Now if you need to justify it to someone other than yourself - that's a
whole 'nuther story and trust me, we can help you justify the hell out it if
Having trouble marking dovetails and your doing/cutting pins first.
Cut tails first. Reason; when you mark and cut the pins no matter what
angle you actually cut each tail (by hand there are going to be minor
variations) the pin is still cut absolutely straight/vertical. Marking
pins from the tails is totally unobstructed. Finally; marking in the
end-grain is far easier to get a solid visible mark and rarely does end
grain cause your knife to wander. IMHO ... cut tails then pins is the most
repeatable accruate way.
I use a drafting pencil (H or 2H) sharpened to a beveled point and mark with
that. I cut the tails first, since I find it is easier to mark the pins from
the tails. I clamp the pin piece to a vertical edge on my workbench and hold
the tails securely over the pin piece while I mark the pins.
If necessary, I will reinforce the line weight prior to sawing the tails or
I use strong cross lighting to make sure I can see the lines.

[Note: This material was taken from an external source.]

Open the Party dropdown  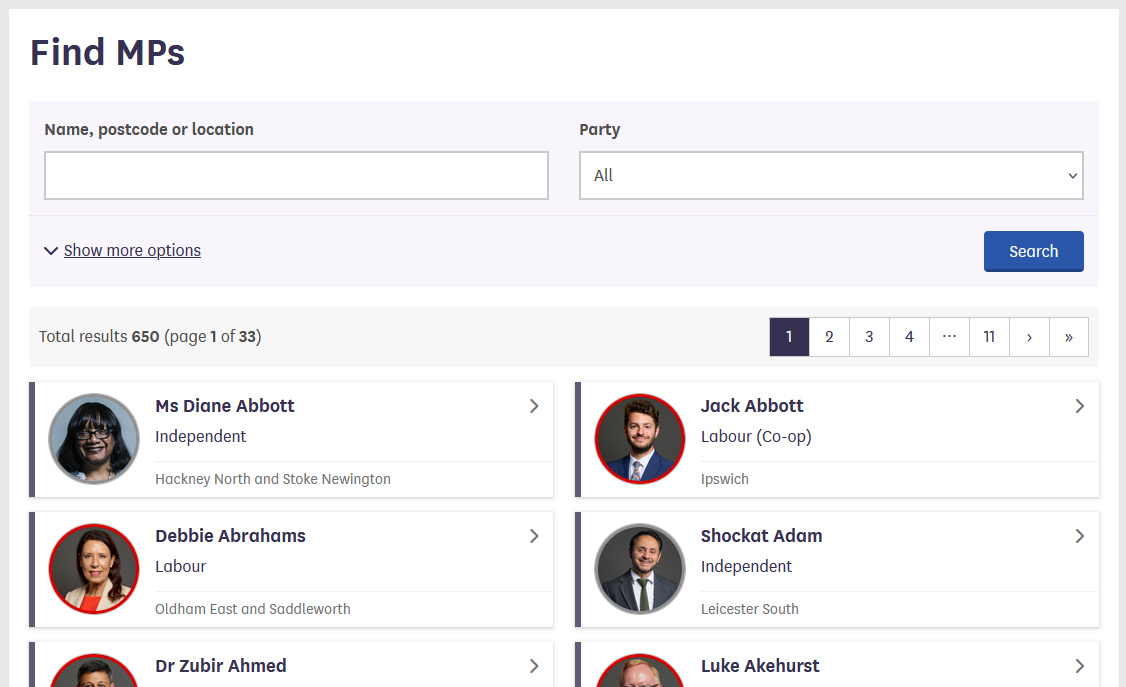click(831, 176)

Let's don't get into the tails first - pins first argument. :-) Your not
going to change how you do it and I'm sure not going to change. My mind is
closed on the subject. <G>
On 31 Jan 2004 22:30:26 -0800, n firstname.lastname@example.org (Nate Perkins)
if the wood is light colored, make your mark with the knife, then
follow the scribe with a pencil. rub the pencil off of the surface,
and you will have a dark knife mark. if the wood is dark colored, use
white chalk to highlight your scribe.
Thanks to you and all the others for the suggestions.
I think one reason why it's a bit tricky is that I'm doing this
project in mahogany (African, the cheap variety). The grain structure
on the face makes the mark especially hard to see.
In the past I've made some other pieces out of walnut or cherry, and
the lines did seem to be a little more visible in those woods.
I'll try the pencil and the chalk method. I've been trying the
crosslighting (with a little portable 100W lamp), and it sure does
To tell you the truth, it's only recently that I saw well enough that
the precision of the line is the limiter :-P I'm sure I've made
50-100 dovetails (among scrap and small projects), and I'm still
learning the little things I'm doing wrong.